Cultura e Spettacoli

La celebrazione di Mercury parte con gli inediti

Spuntano un brano mai sentito («Affairs») e altre rarità del cantante, scomparso nel ’91. Mentre un libro racconta gli esordi dei Queen

La celebrazione di Mercury parte con gli inediti

E figurarsi se non vengono i brividi. La voce di Freddie Mercury. In una canzone mai ascoltata prima. Già. Oddio, chiamarla canzone è un’esagerazione ottimista visto che Affairs - così si intitola e la potete decifrare registrata artigianalmente insieme con altre rarità su www.youtube.com/user/queenitaliaofficial?gl=IT&hl=it - è poco più che una jam session durante la quale il cantante abbozza un testo, improvvisa molto e così fanno gli altri tre Queen, con la chitarra di Brian May in buona evidenza eppure grezza assai. Ma la voce è la sua, accidenti, e si capisce subito. L’ha fatta ascoltare qualche giorno fa a Roma David Richards, il produttore tra l’altro di Innuendo e A kind of magic, mentre i tifosi più sinceri dei Queen, quelli raccolti dalla community di Queenitalia.it, stavano immobili in reverente silenzio.

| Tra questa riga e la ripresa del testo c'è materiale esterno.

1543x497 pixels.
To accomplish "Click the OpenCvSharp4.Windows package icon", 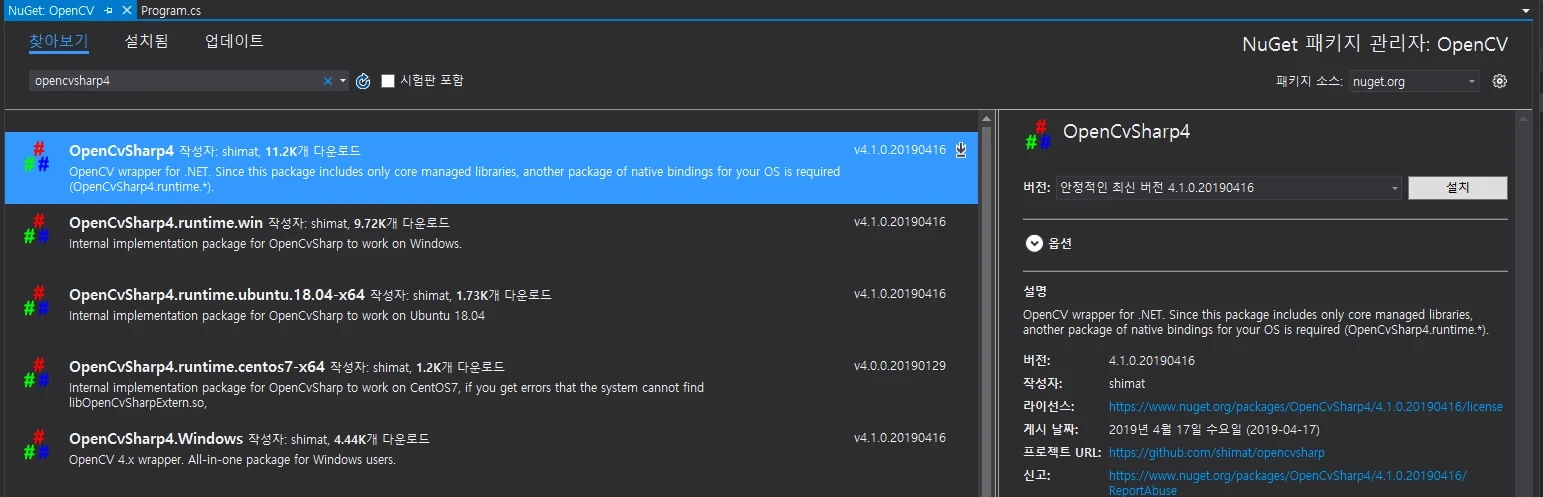I will 36,445.
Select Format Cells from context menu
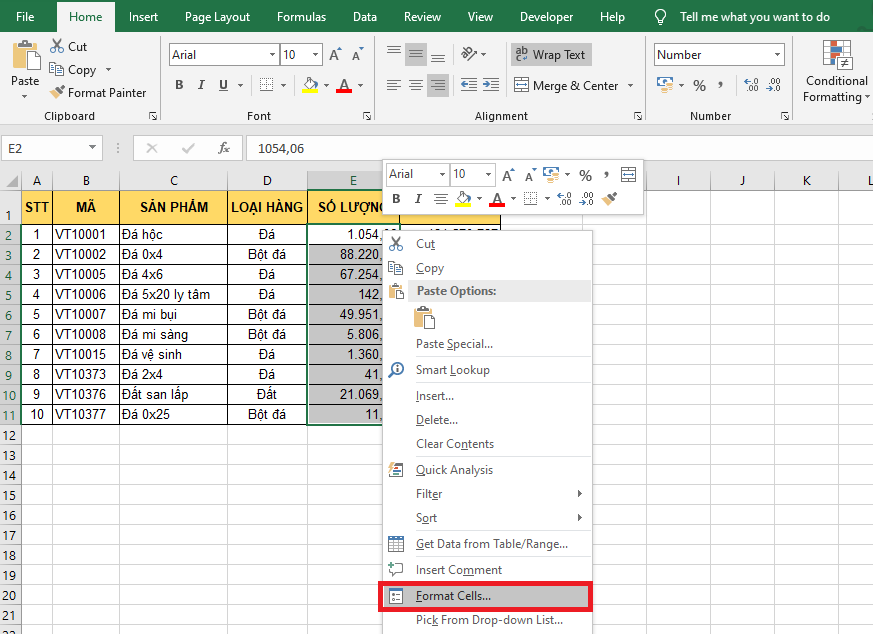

È iniziato così, proprio mentre un’altra voce che fu, quella di Michael Jackson, è tornata a farsi sentire, il lungo anno che celebrerà (meglio dire: ricorderà con commozione) il ventennale della morte di Freddie Mercury, formalmente scomparso il 24 novembre del 1991 ma sostanzialmente ancora qui perché nulla, ma proprio nulla del suo modo di essere rockstar, dalla strepitosa interpretazione di Bohemian rhapsody, trentacinque anni fa, fino al clamoroso «Hello world» che urlò a Wembley per il Live Aid dell’85 o alla postuma Made in heaven di dieci anni dopo, suona demodé, superato o anche solo nostalgico.

E basta vedere quanti, camuffandosi appena, provano a cantare oggi, nel 2010, come pensano canterebbe Freddie Mercury da ultrasessantenne stravagante e vissutissimo, magari compiaciuto, forse - come qualcuno immagina John Lennon - giudice di un talent show oppure ancora cantante di una delle ultime superband rock, e chissà come sarebbero oggi i Queen. Molti di loro, gli aspiranti allievi come, ad esempio, Gerard Way dei My Chemical Romance, anzi a dire il vero quasi tutti gli aspiranti, se la scordano una gavetta come quella di Farrokh Bulsara nato a Stone Town di Zanzibar, appassionato e inarrestabile, intuitivo e geniale persino nel cambiarsi il nome in Fred poi Freddie Mercury, spargendo per il Kensington Market di Londra la sua frase (allora) preferita: «Sono un cantante ma non ho una band». Poi ne ha avuta qualcuna come gli Smile o i Sour milk sea (aprirono pure un concerto dei Black Sabbath e immaginatevi Freddie Mercury prima di Ozzy Osbourne nel 1970 o giù di lì) finché arrivarono i Queen e il resto lo conoscono quasi tutti.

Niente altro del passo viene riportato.